As a finale to our hog butchering we rendered lard today.
If you’ve never rendered lard it’s the process of cooking pig fat until it liquefies. Then you strain it and chill it, and you end up with the very essence of piggy goodness for frying or for anything you use cooking oil . Popcorn, popped in lard, is sublime.
You start by cutting all the fat from the pig into cubes. The smaller the cubes, the faster it renders. But on the other hand, the smaller you cut the cubes, the longer it takes to finish butchering. We  were weary on our feet by the time we cut up two hogs, so the fat cubes were about 2 inches on a side.
Once you have a bunch of pig fat you build a fire under your butchering kettle. The kettle is cast iron and about 3 feet in diameter . You can move it by yourself, but once it’s over the fire and too hot to touch, it’s a two man lift.
You throw your pork fat cubes into the kettle and start stirring so they don’t burn.
See how beautifully clean that kettle is [3.5]!
You stoke the fire and keep the fat at a slow simmer, and in an hour or so the fat is browning nicely.
We had pieces that were mostly meat, and at this point we were pulling those out and salting and eating them. The most ridiculously delicious thing you can imagine .

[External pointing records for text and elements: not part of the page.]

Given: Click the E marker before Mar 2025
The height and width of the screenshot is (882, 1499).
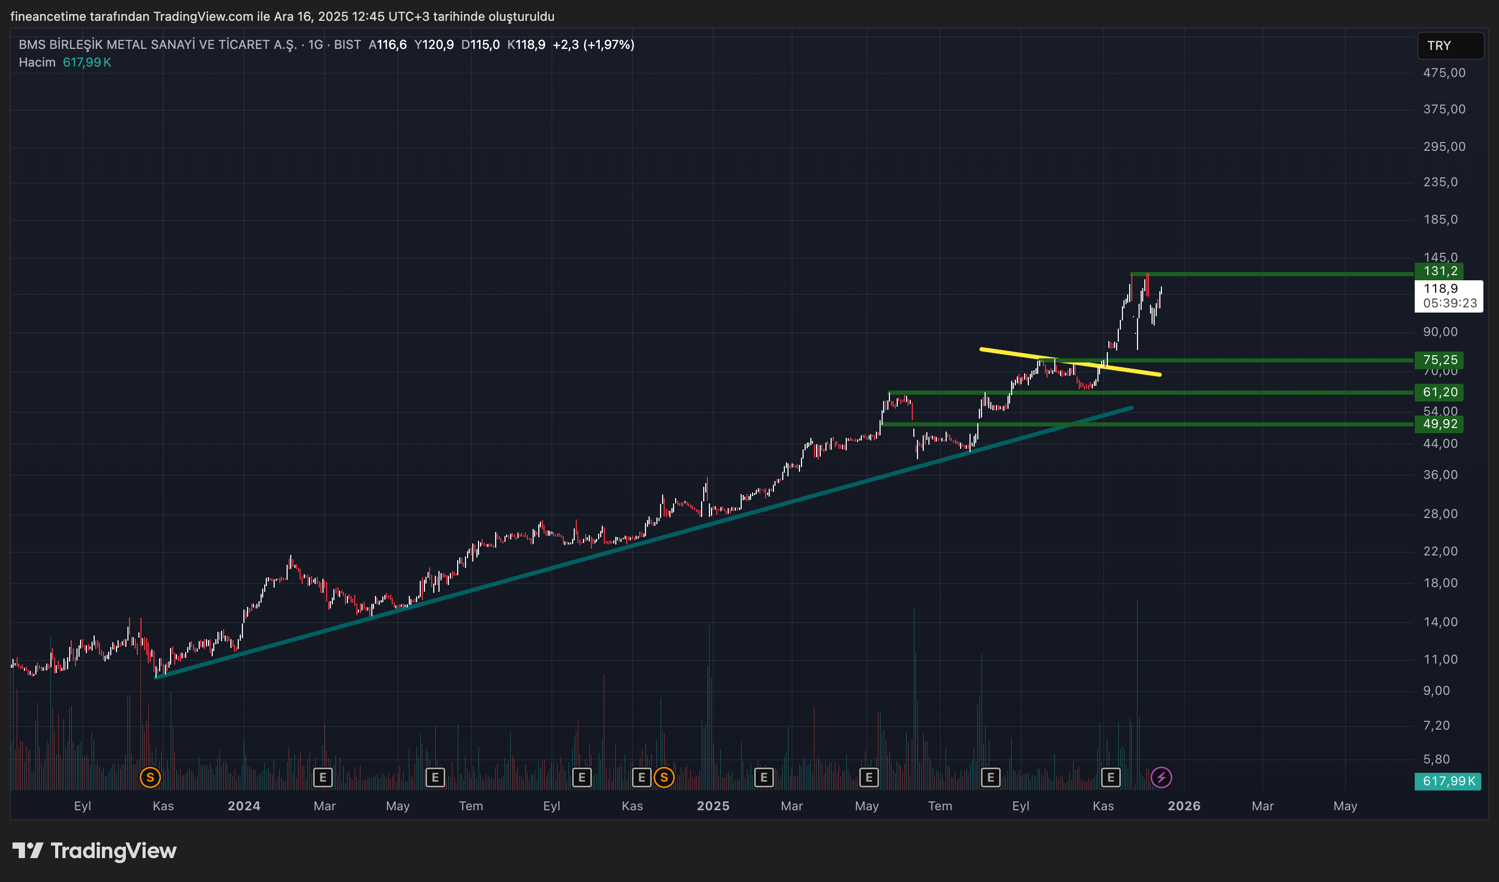Looking at the screenshot, I should coord(764,777).
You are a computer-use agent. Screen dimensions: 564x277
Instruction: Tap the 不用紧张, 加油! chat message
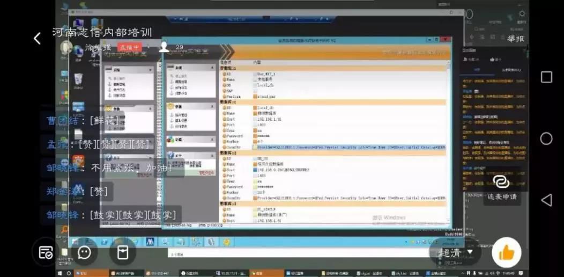[x=110, y=167]
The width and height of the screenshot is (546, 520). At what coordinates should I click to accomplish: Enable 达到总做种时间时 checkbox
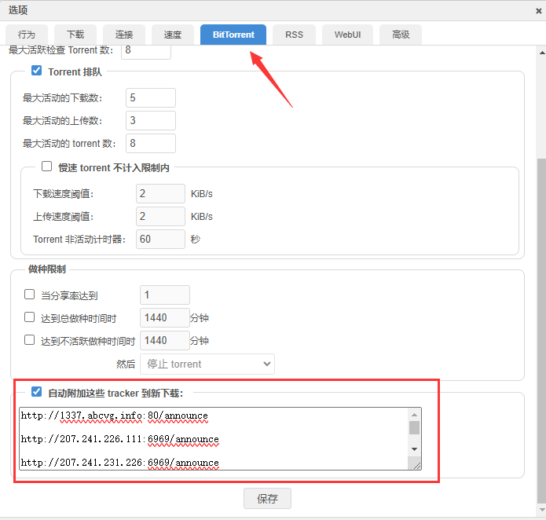30,317
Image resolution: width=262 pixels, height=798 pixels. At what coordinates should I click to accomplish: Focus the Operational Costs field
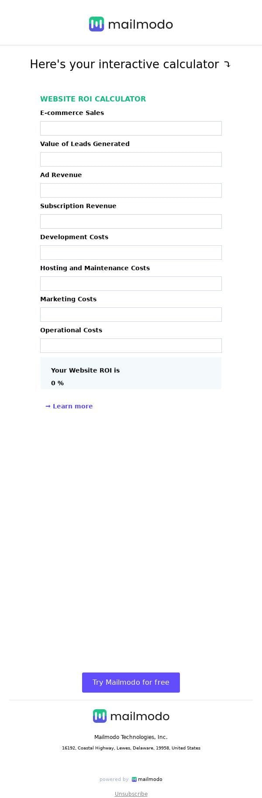pos(131,346)
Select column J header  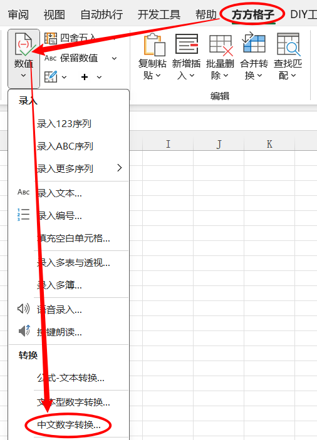pos(219,144)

Once you’ve rendered all the lard (you can tell you’re done by pressing a chunk of fat against the side of the kettle, if white fat squishes out, you’re not done) put the fat chunks in your lard press  and squeeze all the lard out. Then tip your fat chunks, which are now cracklin’s, into a bowl, salt them, and eat!

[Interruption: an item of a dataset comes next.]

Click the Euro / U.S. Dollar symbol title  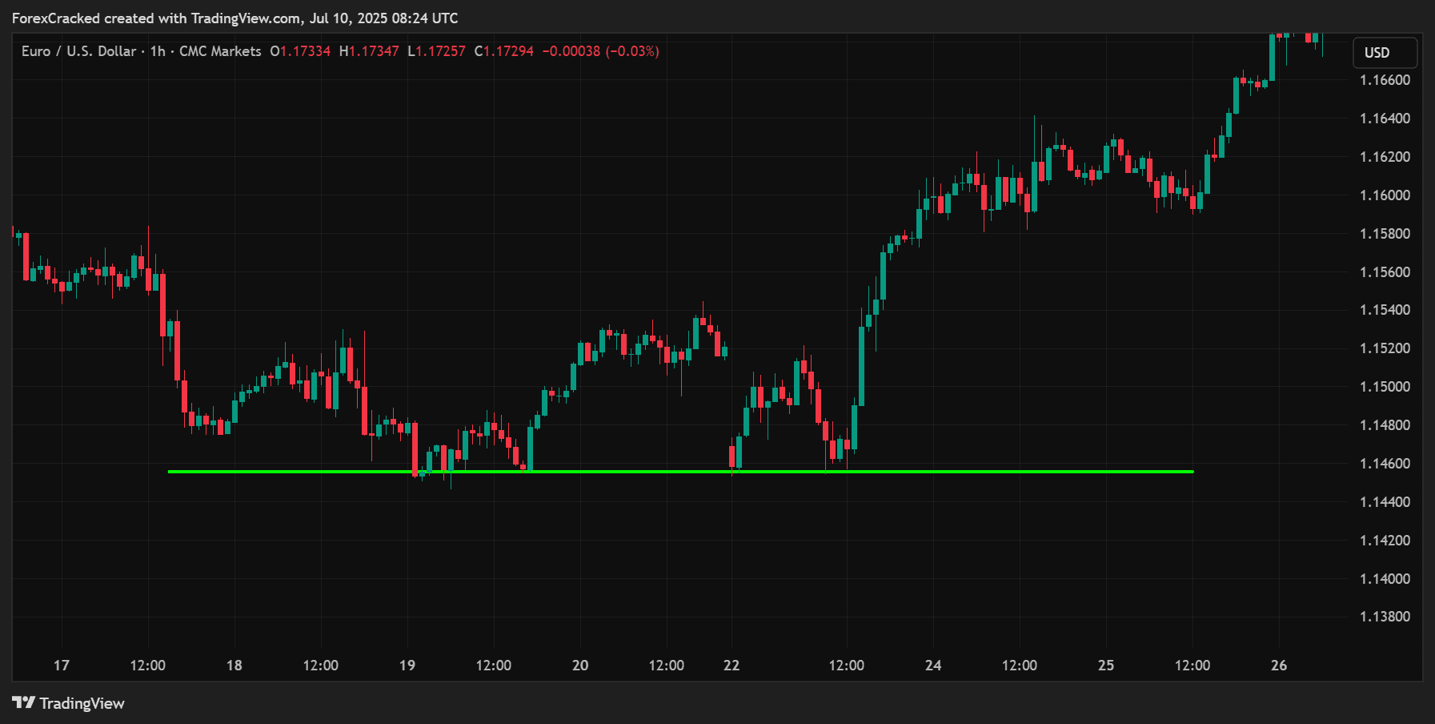pos(78,51)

But that’s just a bonus. The main point is to gather lard. We strained the lard through cheesecloth and ended up with about 2 gallons of lard. Once you strain it and chill it, it’s a lovely white color.

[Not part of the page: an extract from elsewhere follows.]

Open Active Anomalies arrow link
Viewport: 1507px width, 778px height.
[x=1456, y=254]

It’s disturbing to raise your own meat. You take care of your animals, you make sure they’re well fed, have clean water, and have a dry and warm place to sleep. And then you kill and eat them. But meat doesn’t come wrapped in plastic in a grocery store. Using every last bit of pork, even to rendering the lard, respects that for us to eat, something had to die.
1. We all know animal fats are a sure route to a heart attack, and the only guarantee of a long and healthy life is to use margarine. Well, no, not margarine as we recently learned. Trans fats, from which margarine is made, are death itself. The only guarantee of a long and healthy life is to not consume trans fats. Whatever you do, don’t eat margarine, or lard. Only use Crisco which consists of a blend of soybean oil, fully hydrogenated palm oil, and partially hydrogenated palm and soybean oils. Then you will live long and prosper.
2. As usual, when I say “we” I mean “me.”
3. If you think about it for a moment, you might think, “How often do you use a butchering kettle? And where do you store it between times?” The answers to that are “Almost never.” and “In the barn.” So getting the kettle ready meant that we wire brushed it for half an hour and scrubbed it with fat and salt and rinsed and scrubbed and rinsed and scrubbed.
3.5 You did read footnote 3, didn’t you?
4. In this case “we” does not mean “me.” It’s not my filthy kettle. Tom did all that.
5. If eating this is wrong, I don’t want to be right.
6. You do have a lard press, don’t you?